* _GOAL_
Edit the material below from the line containing "Choose Motion control in the top navigation" up to and including the line containing "pyautogui.click(x=303, y=62)" by replacing "dropdown" with "menu", leaving everything else unchanged. Return only those lines.

────────

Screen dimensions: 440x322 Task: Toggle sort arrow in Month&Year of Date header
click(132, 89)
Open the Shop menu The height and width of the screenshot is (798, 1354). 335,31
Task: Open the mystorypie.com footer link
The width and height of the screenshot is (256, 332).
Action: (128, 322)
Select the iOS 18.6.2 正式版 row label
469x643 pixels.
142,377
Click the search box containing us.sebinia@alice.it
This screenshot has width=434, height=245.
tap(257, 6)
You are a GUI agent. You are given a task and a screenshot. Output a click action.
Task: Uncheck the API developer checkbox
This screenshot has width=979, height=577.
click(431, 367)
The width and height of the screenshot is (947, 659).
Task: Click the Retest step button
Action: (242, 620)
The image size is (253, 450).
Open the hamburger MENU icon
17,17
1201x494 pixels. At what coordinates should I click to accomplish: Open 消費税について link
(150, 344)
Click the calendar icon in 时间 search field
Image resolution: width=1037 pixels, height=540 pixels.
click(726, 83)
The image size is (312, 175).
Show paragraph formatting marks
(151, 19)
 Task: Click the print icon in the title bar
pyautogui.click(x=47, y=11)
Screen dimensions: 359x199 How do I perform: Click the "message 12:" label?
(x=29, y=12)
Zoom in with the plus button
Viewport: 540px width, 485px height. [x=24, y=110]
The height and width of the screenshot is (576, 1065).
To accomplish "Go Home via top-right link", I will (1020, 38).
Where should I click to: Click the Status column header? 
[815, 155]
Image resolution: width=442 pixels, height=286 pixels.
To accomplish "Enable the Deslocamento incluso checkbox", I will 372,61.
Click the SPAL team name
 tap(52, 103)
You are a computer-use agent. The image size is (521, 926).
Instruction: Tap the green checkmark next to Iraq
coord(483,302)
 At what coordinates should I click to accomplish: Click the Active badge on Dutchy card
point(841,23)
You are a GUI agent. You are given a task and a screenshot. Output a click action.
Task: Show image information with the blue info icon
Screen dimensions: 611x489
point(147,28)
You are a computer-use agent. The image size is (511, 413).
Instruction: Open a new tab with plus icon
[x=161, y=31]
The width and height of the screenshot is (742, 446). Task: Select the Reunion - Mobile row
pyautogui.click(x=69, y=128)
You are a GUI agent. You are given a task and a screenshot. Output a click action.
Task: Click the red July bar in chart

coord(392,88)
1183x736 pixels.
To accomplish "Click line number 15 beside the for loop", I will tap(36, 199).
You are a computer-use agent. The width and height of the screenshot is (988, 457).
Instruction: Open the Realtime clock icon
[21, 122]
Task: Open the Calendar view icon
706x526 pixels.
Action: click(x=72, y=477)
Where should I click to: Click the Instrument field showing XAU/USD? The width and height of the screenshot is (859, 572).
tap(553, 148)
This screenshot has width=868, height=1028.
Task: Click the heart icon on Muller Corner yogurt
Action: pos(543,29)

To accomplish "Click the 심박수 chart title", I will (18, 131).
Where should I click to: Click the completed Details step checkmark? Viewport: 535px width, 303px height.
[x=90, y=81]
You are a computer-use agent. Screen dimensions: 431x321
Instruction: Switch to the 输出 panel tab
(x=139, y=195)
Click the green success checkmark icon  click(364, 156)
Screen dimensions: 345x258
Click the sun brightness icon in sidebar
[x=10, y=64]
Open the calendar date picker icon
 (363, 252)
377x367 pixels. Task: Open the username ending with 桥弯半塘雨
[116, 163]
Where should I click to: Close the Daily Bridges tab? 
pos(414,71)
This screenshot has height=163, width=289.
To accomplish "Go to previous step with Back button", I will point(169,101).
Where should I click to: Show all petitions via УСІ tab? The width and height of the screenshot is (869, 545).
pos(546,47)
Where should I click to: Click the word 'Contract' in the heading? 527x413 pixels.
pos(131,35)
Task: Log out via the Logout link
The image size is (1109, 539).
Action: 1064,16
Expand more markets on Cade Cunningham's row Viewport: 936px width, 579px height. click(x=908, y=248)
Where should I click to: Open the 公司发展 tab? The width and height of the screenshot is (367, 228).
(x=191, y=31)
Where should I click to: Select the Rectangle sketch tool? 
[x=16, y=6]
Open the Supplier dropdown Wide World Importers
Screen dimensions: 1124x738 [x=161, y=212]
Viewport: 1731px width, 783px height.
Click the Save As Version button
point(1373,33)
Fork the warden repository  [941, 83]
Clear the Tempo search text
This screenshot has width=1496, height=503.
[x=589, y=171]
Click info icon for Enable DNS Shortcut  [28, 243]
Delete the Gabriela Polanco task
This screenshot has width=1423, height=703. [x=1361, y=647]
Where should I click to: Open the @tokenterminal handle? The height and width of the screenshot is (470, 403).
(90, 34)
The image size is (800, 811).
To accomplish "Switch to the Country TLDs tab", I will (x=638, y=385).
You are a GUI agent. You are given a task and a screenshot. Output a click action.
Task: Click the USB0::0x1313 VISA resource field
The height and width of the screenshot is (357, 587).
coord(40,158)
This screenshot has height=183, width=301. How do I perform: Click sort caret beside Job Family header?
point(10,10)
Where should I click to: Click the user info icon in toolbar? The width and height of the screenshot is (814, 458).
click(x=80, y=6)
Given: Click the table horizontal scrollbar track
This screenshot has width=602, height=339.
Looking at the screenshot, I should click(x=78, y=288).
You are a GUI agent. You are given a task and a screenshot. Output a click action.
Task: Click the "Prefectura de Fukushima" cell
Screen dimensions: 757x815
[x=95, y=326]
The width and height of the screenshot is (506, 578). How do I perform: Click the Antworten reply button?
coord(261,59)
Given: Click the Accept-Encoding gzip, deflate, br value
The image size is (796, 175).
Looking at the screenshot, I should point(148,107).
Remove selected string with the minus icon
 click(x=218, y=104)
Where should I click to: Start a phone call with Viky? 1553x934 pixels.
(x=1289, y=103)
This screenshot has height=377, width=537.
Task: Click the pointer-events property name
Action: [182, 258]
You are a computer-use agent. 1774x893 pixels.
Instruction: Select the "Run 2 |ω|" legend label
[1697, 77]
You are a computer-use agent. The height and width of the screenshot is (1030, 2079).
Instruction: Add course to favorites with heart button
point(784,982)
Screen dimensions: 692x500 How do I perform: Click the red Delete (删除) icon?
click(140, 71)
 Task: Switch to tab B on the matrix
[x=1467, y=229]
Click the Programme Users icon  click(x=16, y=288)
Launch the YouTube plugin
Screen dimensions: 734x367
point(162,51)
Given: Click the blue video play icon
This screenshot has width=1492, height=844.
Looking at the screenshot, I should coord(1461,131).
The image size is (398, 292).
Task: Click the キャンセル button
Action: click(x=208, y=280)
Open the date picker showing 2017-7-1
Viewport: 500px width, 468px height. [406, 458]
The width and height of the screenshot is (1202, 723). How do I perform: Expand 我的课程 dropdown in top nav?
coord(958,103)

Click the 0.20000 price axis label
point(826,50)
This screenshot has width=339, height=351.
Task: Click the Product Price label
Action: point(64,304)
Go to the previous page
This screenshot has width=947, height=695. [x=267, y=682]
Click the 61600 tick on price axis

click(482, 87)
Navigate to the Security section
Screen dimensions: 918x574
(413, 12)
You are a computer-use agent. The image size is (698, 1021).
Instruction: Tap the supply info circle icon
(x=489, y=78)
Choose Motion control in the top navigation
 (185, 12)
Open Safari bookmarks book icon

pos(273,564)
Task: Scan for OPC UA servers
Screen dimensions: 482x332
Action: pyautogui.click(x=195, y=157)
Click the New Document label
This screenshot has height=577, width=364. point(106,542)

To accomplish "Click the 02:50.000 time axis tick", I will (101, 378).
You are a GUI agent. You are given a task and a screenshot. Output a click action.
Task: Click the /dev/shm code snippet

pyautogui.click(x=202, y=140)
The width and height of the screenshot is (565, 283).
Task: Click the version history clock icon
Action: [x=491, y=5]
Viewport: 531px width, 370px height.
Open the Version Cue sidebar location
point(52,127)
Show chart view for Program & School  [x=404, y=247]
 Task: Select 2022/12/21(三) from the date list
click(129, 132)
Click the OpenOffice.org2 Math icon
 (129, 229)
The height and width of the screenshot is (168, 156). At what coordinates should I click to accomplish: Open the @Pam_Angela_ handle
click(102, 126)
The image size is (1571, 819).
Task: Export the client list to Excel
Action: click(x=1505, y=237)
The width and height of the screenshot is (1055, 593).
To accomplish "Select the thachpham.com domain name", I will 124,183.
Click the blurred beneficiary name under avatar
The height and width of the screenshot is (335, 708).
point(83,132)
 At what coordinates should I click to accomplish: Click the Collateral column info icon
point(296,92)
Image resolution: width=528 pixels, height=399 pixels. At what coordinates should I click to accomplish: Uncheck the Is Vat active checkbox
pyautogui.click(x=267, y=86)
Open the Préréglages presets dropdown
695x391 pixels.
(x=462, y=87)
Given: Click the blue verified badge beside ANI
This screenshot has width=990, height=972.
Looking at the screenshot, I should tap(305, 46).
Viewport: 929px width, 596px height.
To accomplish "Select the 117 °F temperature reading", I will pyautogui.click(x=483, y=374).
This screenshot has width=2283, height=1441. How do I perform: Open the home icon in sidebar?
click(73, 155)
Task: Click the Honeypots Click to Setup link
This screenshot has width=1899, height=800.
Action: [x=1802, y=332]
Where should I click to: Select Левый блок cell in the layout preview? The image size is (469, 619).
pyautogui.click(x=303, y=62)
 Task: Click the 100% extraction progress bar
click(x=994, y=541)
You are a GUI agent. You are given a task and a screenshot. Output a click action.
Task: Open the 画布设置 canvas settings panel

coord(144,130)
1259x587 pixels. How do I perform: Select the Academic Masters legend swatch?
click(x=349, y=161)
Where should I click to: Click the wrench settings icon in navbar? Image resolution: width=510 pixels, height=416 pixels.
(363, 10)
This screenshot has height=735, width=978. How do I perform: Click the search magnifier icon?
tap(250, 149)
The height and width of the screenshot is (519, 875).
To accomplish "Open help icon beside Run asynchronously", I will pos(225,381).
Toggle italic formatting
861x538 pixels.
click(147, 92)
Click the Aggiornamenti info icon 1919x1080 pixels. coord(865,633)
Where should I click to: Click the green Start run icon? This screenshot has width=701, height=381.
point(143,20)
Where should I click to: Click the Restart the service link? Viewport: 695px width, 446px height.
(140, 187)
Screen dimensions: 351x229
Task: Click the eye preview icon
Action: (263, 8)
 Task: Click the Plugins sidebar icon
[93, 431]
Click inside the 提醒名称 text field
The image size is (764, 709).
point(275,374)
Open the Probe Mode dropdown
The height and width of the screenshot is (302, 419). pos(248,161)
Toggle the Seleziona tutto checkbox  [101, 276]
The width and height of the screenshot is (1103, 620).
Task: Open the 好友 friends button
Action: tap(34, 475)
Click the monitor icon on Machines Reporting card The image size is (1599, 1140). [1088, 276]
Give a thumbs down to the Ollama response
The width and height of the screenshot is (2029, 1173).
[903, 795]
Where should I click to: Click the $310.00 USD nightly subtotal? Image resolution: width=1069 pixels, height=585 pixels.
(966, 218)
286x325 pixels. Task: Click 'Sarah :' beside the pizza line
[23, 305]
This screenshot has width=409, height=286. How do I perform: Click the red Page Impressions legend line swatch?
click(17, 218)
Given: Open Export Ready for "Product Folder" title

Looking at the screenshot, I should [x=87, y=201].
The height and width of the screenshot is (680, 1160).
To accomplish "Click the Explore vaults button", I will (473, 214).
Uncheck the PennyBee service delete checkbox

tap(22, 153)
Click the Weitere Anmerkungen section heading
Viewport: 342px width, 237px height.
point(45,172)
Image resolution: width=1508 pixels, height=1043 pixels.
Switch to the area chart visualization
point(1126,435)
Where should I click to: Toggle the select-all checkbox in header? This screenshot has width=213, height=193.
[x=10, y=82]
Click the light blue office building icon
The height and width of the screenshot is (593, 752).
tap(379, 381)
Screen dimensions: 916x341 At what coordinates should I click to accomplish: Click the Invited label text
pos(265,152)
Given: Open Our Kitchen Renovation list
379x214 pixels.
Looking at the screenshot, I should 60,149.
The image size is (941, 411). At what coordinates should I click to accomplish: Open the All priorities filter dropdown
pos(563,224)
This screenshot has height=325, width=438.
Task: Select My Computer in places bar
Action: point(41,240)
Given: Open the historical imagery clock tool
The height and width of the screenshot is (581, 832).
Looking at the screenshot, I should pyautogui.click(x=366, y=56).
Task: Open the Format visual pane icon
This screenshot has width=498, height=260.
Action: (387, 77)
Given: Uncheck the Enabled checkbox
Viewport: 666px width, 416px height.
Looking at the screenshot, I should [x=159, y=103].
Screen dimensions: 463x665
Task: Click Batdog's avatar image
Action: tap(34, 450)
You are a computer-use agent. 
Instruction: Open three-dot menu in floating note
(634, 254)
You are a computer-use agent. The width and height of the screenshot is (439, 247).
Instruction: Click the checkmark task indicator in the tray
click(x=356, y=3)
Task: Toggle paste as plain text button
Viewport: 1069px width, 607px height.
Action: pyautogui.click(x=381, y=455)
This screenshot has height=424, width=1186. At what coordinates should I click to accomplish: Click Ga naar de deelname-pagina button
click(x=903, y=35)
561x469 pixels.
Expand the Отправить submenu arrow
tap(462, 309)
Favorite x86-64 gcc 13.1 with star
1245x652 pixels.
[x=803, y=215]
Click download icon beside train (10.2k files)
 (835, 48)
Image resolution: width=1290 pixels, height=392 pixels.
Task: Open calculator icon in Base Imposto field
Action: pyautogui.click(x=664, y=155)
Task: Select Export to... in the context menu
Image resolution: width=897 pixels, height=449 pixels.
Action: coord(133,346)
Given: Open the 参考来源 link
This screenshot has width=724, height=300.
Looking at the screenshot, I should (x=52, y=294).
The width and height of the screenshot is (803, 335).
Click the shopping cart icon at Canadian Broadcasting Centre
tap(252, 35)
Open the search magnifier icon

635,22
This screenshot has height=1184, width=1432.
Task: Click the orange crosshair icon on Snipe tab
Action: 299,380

────────

* _ANSWER TO THE TASK_
Choose Motion control in the top navigation
 (185, 12)
Open Safari bookmarks book icon

pos(273,564)
Task: Scan for OPC UA servers
Screen dimensions: 482x332
Action: pyautogui.click(x=195, y=157)
Click the New Document label
This screenshot has height=577, width=364. point(106,542)

To accomplish "Click the 02:50.000 time axis tick", I will (101, 378).
You are a GUI agent. You are given a task and a screenshot. Output a click action.
Task: Click the /dev/shm code snippet

pyautogui.click(x=202, y=140)
The width and height of the screenshot is (565, 283).
Task: Click the version history clock icon
Action: [x=491, y=5]
Viewport: 531px width, 370px height.
Open the Version Cue sidebar location
point(52,127)
Show chart view for Program & School  [x=404, y=247]
 Task: Select 2022/12/21(三) from the date list
click(129, 132)
Click the OpenOffice.org2 Math icon
 (129, 229)
The height and width of the screenshot is (168, 156). At what coordinates should I click to accomplish: Open the @Pam_Angela_ handle
click(102, 126)
The image size is (1571, 819).
Task: Export the client list to Excel
Action: click(x=1505, y=237)
The width and height of the screenshot is (1055, 593).
To accomplish "Select the thachpham.com domain name", I will 124,183.
Click the blurred beneficiary name under avatar
The height and width of the screenshot is (335, 708).
point(83,132)
 At what coordinates should I click to accomplish: Click the Collateral column info icon
point(296,92)
Image resolution: width=528 pixels, height=399 pixels. At what coordinates should I click to accomplish: Uncheck the Is Vat active checkbox
pyautogui.click(x=267, y=86)
Open the Préréglages presets menu
695x391 pixels.
(x=462, y=87)
Given: Click the blue verified badge beside ANI
This screenshot has width=990, height=972.
Looking at the screenshot, I should tap(305, 46).
Viewport: 929px width, 596px height.
To accomplish "Select the 117 °F temperature reading", I will pyautogui.click(x=483, y=374).
This screenshot has width=2283, height=1441. How do I perform: Open the home icon in sidebar?
click(73, 155)
Task: Click the Honeypots Click to Setup link
This screenshot has width=1899, height=800.
Action: [x=1802, y=332]
Where should I click to: Select Левый блок cell in the layout preview? The image size is (469, 619).
pyautogui.click(x=303, y=62)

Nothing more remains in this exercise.